SUPPLIED RECORDS:
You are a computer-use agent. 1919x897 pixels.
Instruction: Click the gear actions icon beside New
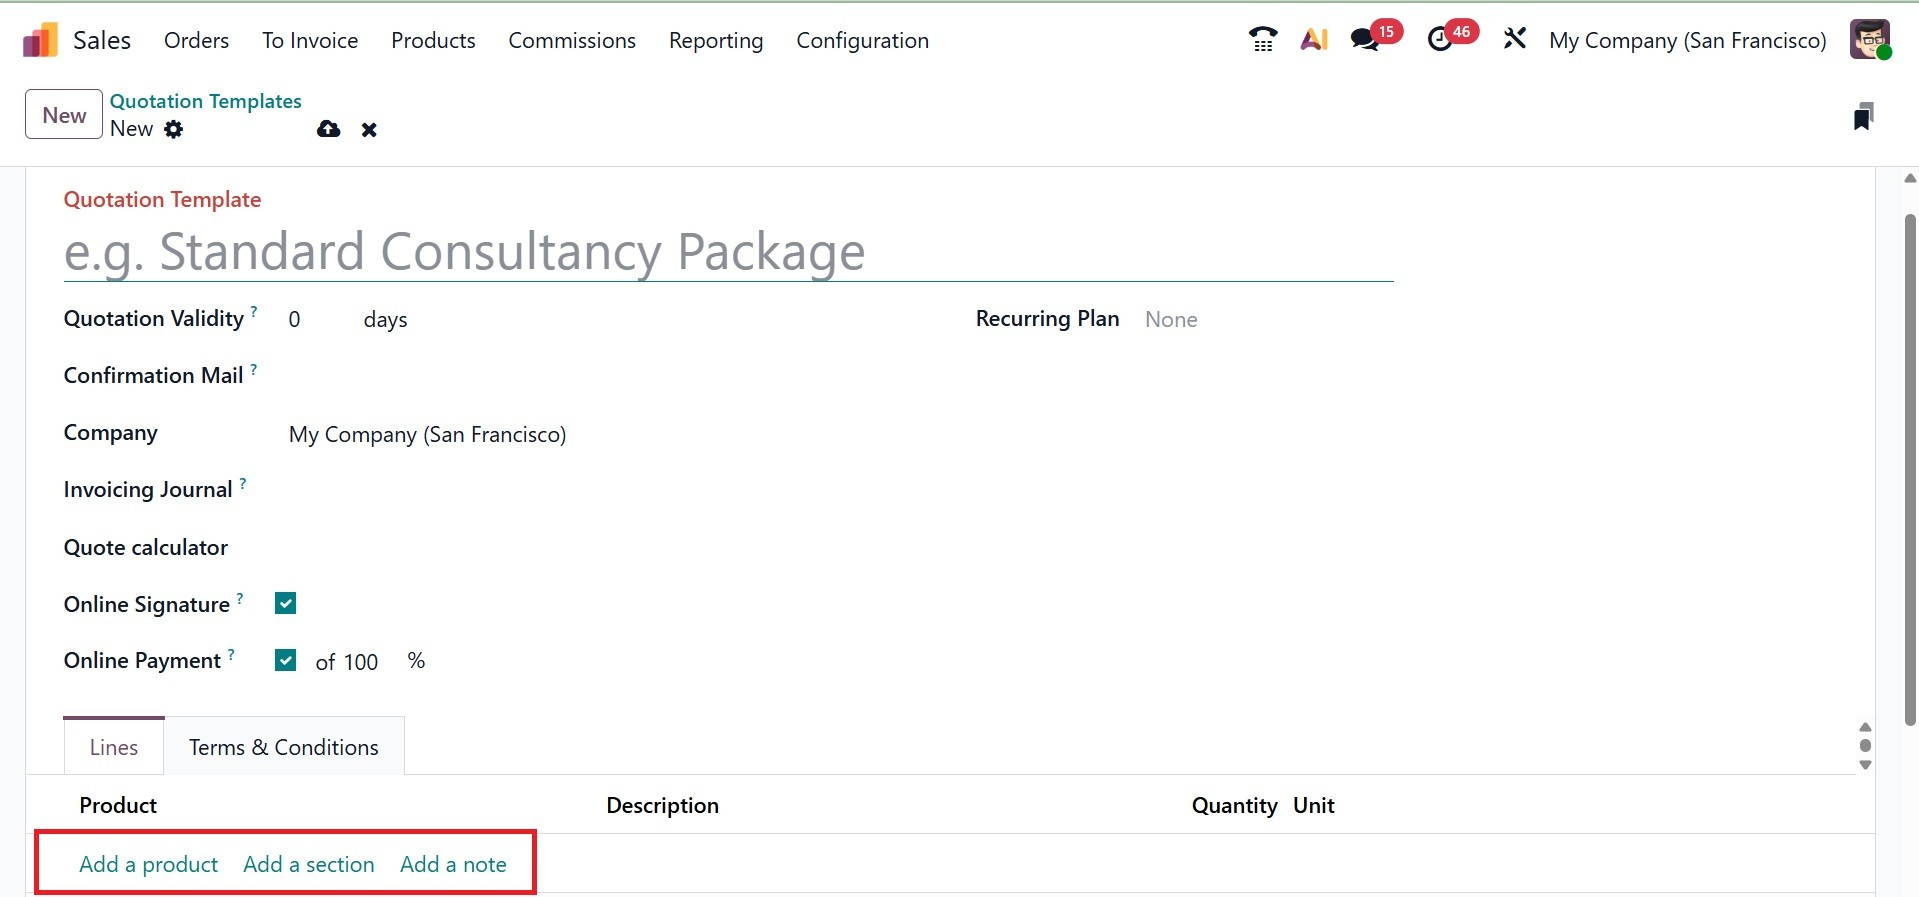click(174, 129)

==

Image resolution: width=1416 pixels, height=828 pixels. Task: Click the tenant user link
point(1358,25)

...

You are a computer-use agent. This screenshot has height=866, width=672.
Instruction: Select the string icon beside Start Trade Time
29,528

WHAT IS REQUIRED:
Could you work out how many lines above contain the string "computer"? Only the number should be given.

OUTPUT FOR THIS EXERCISE:
2